Large Neuroendocrine Neoplasms of the Duodenum: Description of Two Rare Subtypes and Technical Details on Surgical Treatment.

Abstract

Background: Duodenal neuroendocrine tumors (NETs) are uncommon, accounting for less than 4% of all gastrointestinal neoplasms. Prognosis is related to tumoral staging and grading, as well as to the specific subtype. In this article, we retrospectively describe the clinical presentation and surgical treatment of two rare large duodenal NETs: a high-grade G3 NET and a Gangliocytic Paraganglioma (GP).

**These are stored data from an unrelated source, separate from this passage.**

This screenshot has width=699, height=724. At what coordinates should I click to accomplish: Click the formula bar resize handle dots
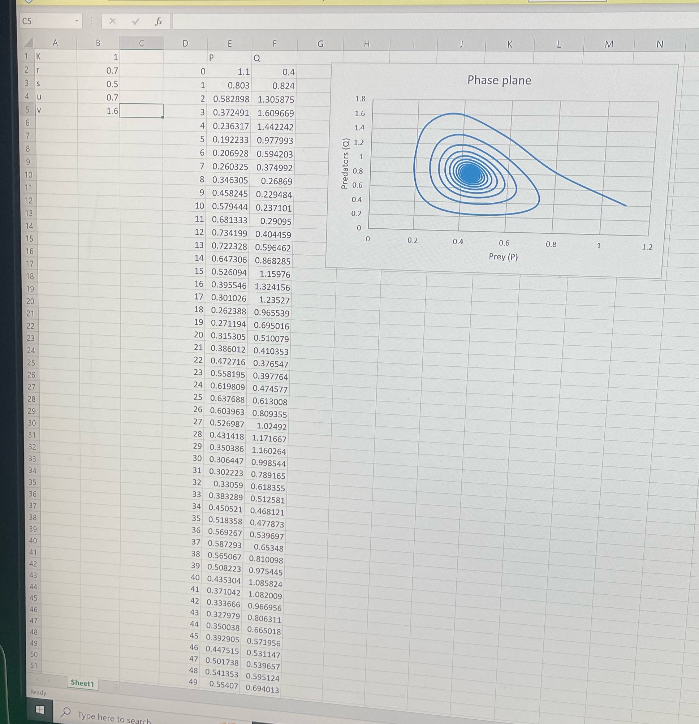(x=92, y=21)
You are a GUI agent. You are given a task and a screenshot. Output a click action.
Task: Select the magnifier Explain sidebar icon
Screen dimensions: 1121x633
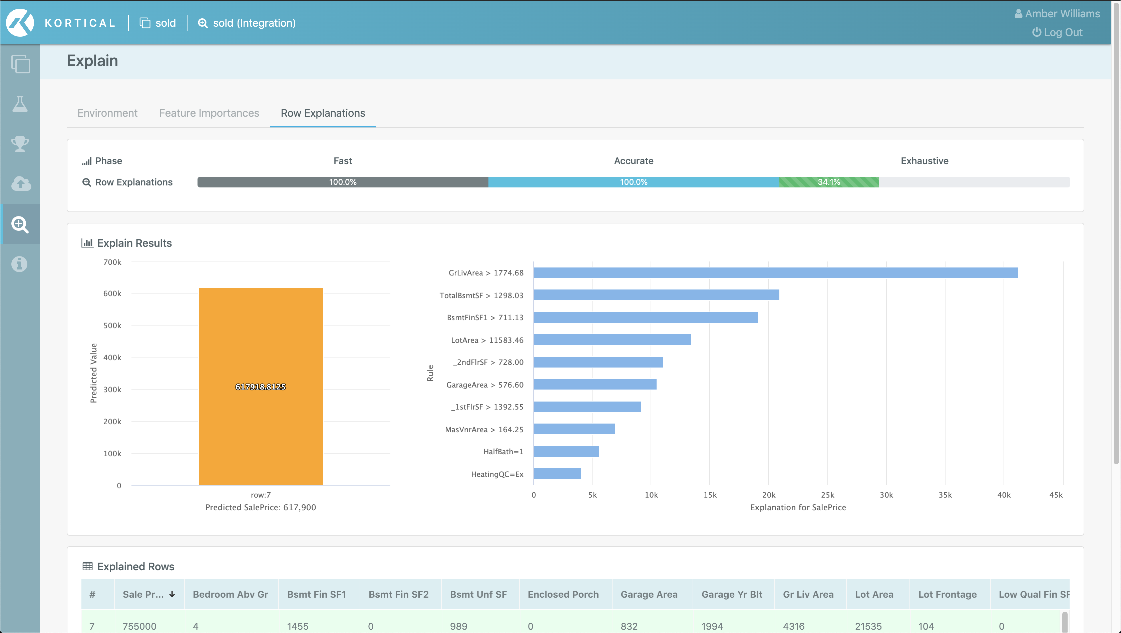coord(20,224)
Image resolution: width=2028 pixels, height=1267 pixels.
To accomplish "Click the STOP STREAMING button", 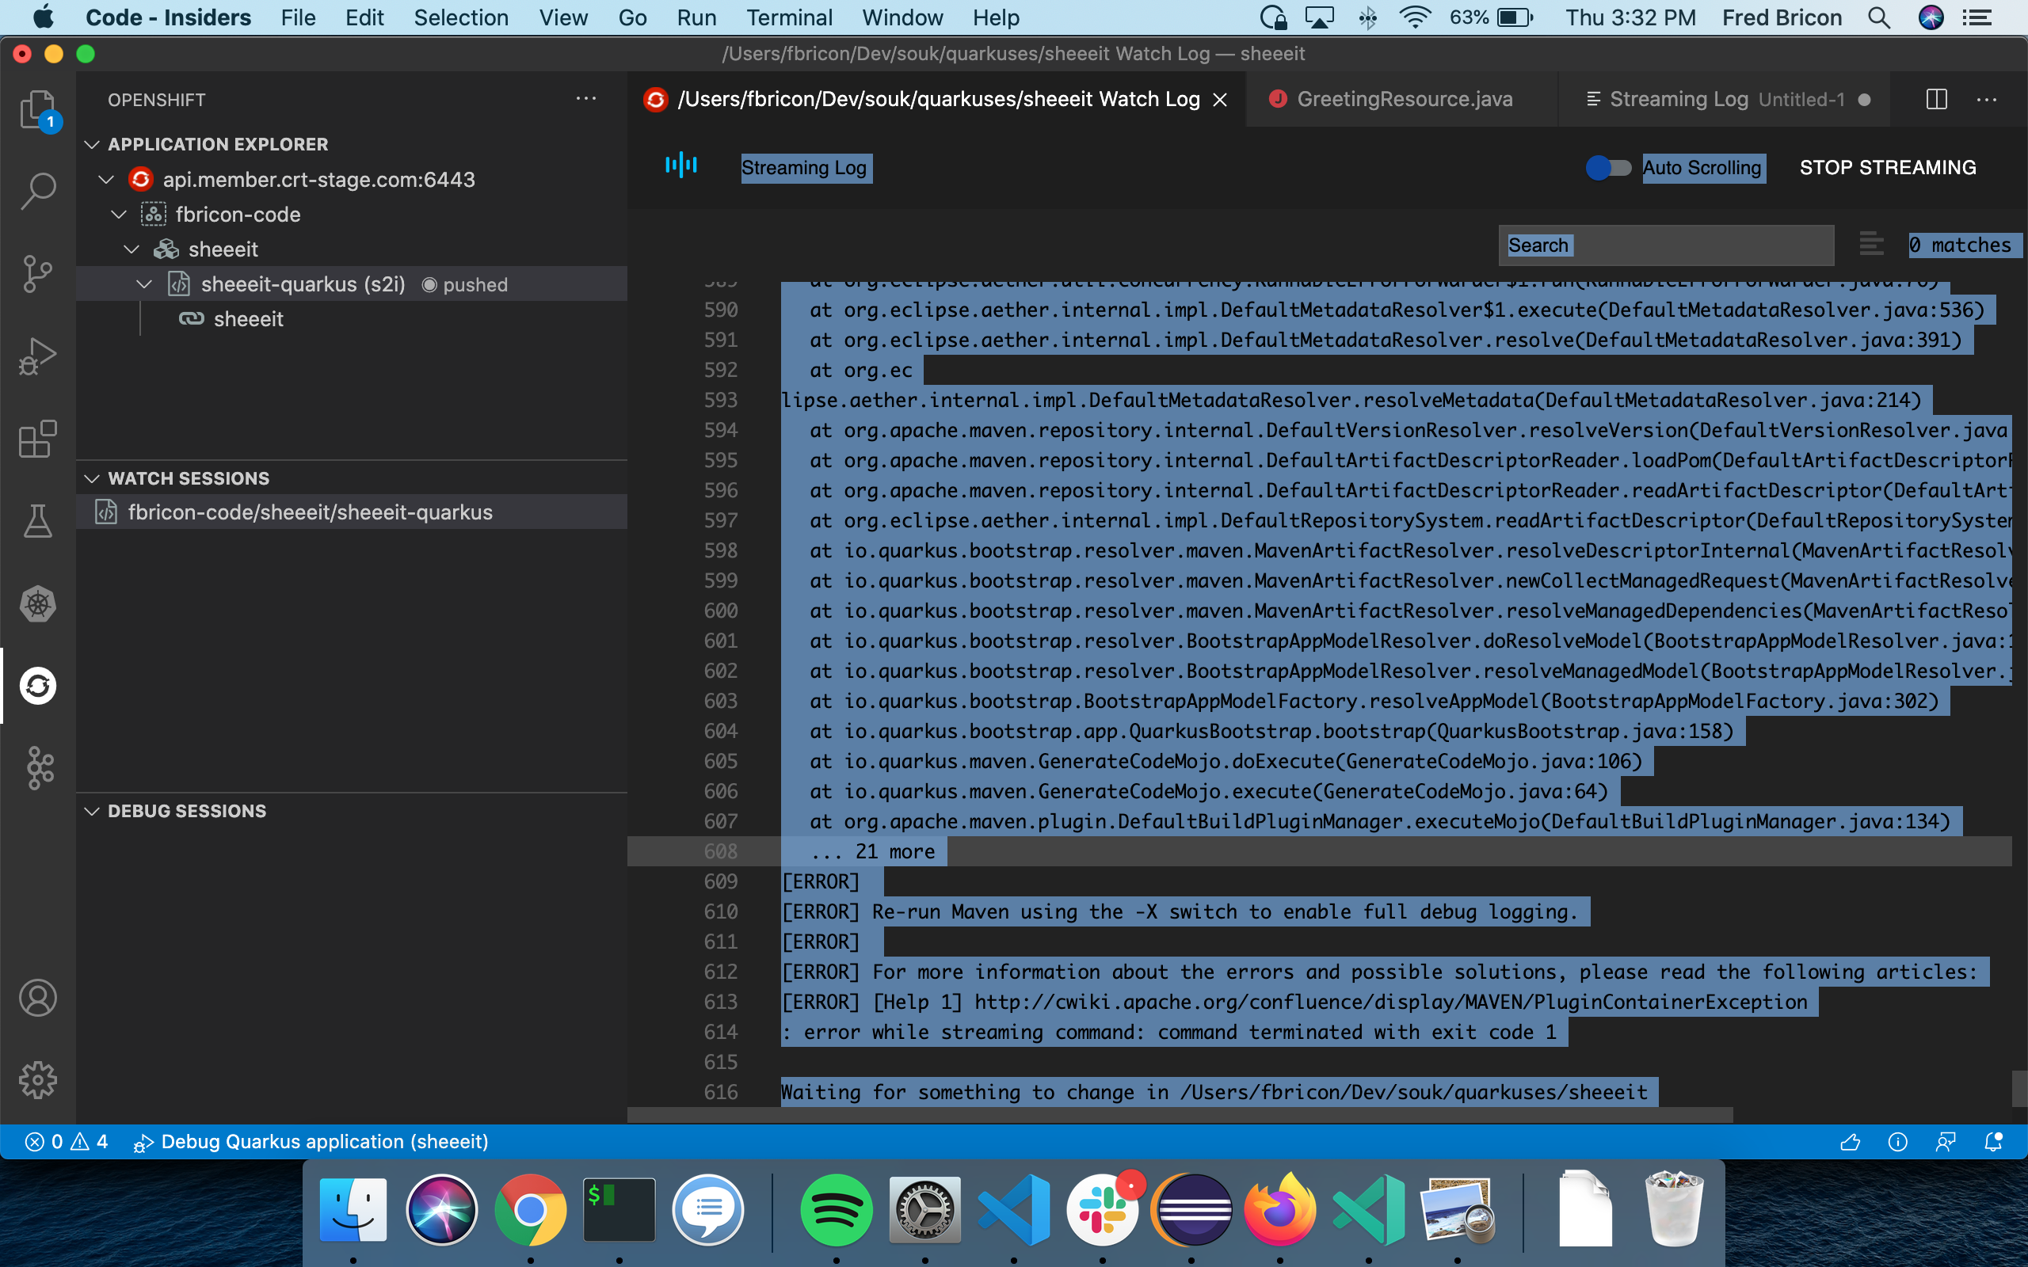I will coord(1887,168).
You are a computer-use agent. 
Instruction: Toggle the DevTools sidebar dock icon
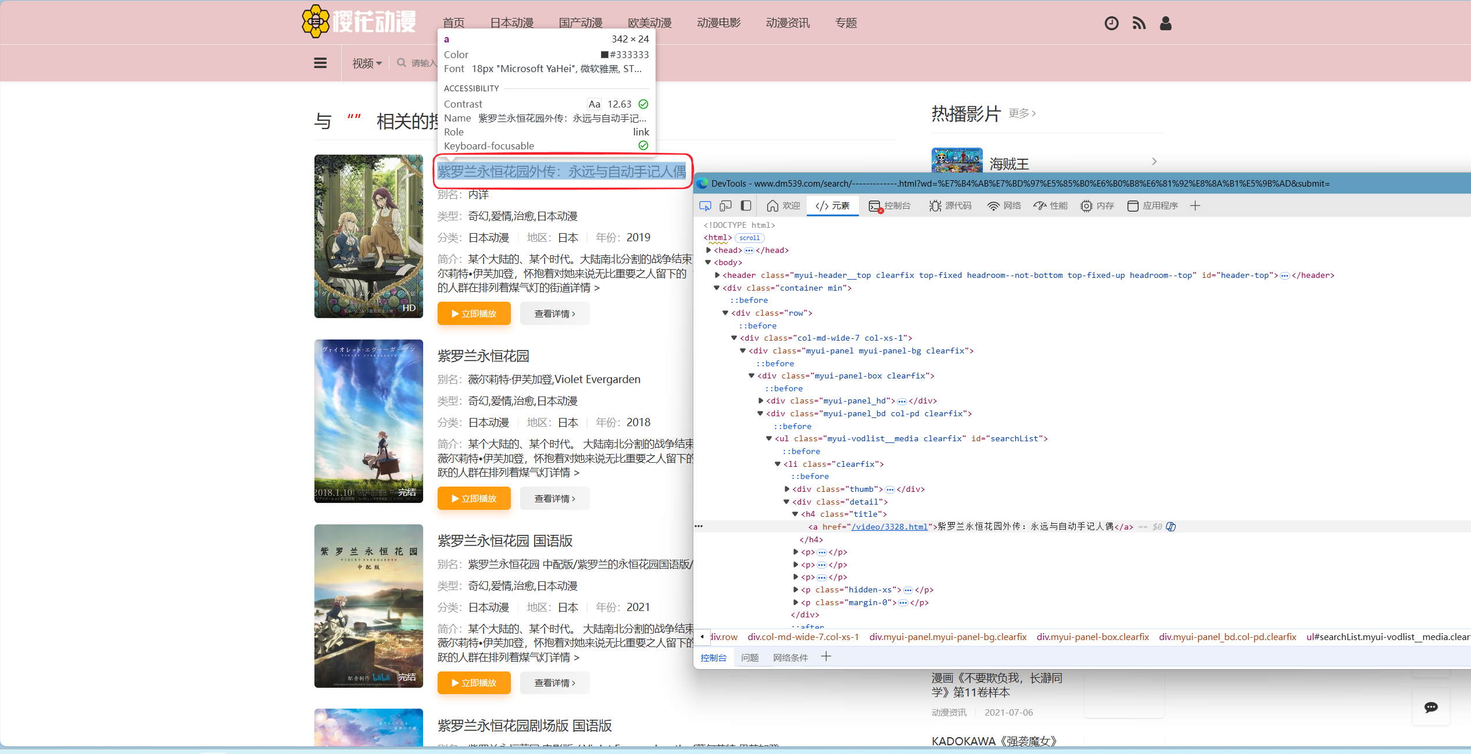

Methods: Both patients presented with moderate-to-high-degree abdominal pain, without jaundice. Main vessel involvement and metastatic spread were excluded with imaging, while preoperative bioptic diagnosis was obtained via percutaneous needle citology and endoscopic ultrasound.

Results: The presence of a sessile large lesion contraindicated any conservative approach in favor of a pancreaticoduodenectomy (PD). The detection of soft pancreatic tissue and a narrowed main pancreatic duct led us to perform a pancreaticogastrostomy to restore proper pancreatic drainage and to minimize the risk of postoperative leakage.

Conclusion: PD may be a favorable choice in these cases; this procedure is challenging, but it results in a safer and more favorable clinical outcome for our patients. Pancreaticogastrostomy may guarantee lower rates of postoperative leak and appears to be preferred in this subset of patients.